Graduation Date
8-2018
Document Type
Master's Thesis
Degree Name
Master of Science
Department or Program
Biological Sciences
Department or Program Chair
Meredith Protas, PhD
First Reader
Maggie Louie, PhD
Second Reader
Mary Sevigny, PhD
Abstract
The global prevalence of breast cancer in women illustrates the importance of identifying factors that contribute to disease onset and progression. Endogenous and environmental agents that interact with estrogen receptor alpha (ERα) have been shown to play a role in breast cancer etiology. Evidence from epidemiological studies and animal models has suggested that cadmium, a heavy metal that can activate ERα, contributes to the development and progression of breast cancer. Additionally, our lab showed that chronic cadmium exposure altered the expression of several ERα-responsive genes and increased the malignancy of MCF7 breast cancer cells. Although these studies support cadmium’s function as a hormone disrupter, the role of ERα in cadmium-induced breast cancer progression remains unclear. Therefore, the goal of this thesis is to better understand how chronic cadmium exposure alters ERα activity and how this contributes to cadmium-induced cancer cell growth and gene expression. To accomplish this, we modulated the expression of ERα in MCF7 cells after chronic cadmium exposure (Cd7 and Cd12) and performed phenotypic and gene expression analyses.
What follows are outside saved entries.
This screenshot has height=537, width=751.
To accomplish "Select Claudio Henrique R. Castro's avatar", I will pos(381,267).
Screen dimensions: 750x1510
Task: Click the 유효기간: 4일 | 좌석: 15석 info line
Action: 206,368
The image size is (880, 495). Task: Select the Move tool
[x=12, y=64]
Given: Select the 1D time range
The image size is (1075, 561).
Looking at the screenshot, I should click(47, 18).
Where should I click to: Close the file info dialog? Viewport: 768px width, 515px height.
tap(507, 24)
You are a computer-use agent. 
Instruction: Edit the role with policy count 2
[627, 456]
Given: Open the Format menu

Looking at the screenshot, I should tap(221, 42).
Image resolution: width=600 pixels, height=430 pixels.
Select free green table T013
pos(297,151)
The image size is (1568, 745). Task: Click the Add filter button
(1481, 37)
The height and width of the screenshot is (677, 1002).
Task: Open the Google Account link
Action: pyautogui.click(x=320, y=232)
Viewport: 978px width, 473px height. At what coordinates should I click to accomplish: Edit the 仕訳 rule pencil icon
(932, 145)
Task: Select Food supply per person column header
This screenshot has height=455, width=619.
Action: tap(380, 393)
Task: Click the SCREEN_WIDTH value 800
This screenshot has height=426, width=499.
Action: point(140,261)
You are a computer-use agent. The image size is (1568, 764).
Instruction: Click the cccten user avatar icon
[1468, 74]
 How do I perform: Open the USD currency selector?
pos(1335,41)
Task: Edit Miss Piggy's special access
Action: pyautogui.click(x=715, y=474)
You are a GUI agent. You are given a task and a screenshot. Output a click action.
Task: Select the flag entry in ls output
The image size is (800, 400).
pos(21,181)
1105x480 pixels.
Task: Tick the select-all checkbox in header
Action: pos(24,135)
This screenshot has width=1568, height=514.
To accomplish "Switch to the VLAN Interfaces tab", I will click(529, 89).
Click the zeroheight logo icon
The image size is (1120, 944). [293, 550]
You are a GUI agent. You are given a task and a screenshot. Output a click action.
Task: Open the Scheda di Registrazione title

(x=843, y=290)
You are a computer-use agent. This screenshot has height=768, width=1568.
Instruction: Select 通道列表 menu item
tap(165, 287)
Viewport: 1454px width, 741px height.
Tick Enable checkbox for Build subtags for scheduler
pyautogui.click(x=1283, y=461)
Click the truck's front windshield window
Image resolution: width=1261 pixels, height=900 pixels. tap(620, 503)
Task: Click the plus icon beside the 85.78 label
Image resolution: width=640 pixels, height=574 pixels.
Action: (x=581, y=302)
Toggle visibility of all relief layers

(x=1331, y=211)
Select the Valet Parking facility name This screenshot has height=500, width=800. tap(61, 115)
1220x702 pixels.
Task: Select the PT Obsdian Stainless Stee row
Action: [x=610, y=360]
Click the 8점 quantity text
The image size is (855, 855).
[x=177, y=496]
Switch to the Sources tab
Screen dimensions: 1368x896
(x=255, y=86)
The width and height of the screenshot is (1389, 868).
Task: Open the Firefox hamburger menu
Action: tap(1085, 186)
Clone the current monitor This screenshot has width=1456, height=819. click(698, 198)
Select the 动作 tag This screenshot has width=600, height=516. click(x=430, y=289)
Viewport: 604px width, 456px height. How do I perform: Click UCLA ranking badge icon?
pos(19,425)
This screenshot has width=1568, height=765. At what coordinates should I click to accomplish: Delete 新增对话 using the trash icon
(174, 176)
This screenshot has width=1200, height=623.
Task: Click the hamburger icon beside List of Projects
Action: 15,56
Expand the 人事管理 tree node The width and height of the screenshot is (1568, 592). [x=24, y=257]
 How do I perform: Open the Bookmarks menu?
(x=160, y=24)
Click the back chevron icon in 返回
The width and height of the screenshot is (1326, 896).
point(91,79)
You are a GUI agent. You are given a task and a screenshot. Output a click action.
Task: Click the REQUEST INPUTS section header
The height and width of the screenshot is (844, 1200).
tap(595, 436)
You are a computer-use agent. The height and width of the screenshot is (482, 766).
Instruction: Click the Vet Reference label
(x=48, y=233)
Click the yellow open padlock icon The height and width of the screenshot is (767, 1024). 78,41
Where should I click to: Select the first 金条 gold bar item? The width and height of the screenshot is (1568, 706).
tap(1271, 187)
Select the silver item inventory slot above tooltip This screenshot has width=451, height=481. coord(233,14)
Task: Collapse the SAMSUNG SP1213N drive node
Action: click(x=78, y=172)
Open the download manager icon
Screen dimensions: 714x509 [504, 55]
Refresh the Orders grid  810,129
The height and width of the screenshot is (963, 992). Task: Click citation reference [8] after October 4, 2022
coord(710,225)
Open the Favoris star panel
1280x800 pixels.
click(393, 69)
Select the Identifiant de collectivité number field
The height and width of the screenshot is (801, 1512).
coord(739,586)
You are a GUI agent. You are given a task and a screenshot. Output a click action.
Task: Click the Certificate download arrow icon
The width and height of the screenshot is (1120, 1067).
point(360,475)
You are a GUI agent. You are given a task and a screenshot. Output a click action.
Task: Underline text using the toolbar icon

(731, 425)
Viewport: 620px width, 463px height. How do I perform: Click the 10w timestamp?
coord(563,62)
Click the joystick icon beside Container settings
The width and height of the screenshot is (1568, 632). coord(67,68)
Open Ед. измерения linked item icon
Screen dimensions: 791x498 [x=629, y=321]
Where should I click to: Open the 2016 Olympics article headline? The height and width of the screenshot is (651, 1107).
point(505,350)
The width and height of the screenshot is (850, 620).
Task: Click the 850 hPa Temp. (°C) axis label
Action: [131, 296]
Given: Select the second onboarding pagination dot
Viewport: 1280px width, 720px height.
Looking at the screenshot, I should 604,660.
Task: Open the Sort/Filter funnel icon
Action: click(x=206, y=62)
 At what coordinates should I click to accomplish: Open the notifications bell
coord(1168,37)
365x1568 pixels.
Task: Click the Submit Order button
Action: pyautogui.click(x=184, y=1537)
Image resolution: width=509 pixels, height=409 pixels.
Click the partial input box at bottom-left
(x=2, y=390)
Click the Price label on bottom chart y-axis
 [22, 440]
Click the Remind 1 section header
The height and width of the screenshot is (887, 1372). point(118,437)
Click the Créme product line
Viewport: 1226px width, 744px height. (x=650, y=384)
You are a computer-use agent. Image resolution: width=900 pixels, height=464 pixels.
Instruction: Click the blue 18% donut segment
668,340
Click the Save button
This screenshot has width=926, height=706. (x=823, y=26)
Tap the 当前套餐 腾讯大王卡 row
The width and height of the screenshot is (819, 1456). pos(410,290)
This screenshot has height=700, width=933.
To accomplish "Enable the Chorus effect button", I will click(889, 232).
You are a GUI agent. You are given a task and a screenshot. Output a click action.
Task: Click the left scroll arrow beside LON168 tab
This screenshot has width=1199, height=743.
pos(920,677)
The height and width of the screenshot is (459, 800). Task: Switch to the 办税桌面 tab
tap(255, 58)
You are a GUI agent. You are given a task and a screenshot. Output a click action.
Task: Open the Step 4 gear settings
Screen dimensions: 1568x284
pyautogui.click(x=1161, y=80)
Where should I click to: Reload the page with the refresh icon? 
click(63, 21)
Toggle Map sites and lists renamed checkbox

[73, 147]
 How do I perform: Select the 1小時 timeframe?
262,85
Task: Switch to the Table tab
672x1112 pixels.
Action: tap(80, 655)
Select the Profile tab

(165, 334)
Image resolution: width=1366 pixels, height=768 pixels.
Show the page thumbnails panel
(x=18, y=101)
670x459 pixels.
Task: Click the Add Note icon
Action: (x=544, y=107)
Additionally, since breast cancer progression is often associated with resistance to cancer treatment, the effect of chronic cadmium exposure on sensitivity to chemotherapeutic drugs was investigated. Our findings suggest that chronic cadmium exposure contributes to breast cancer progression by increasing the adaptability of cells to ERα loss and highlight a potentially new role for chronic cadmium exposure in determining drug response.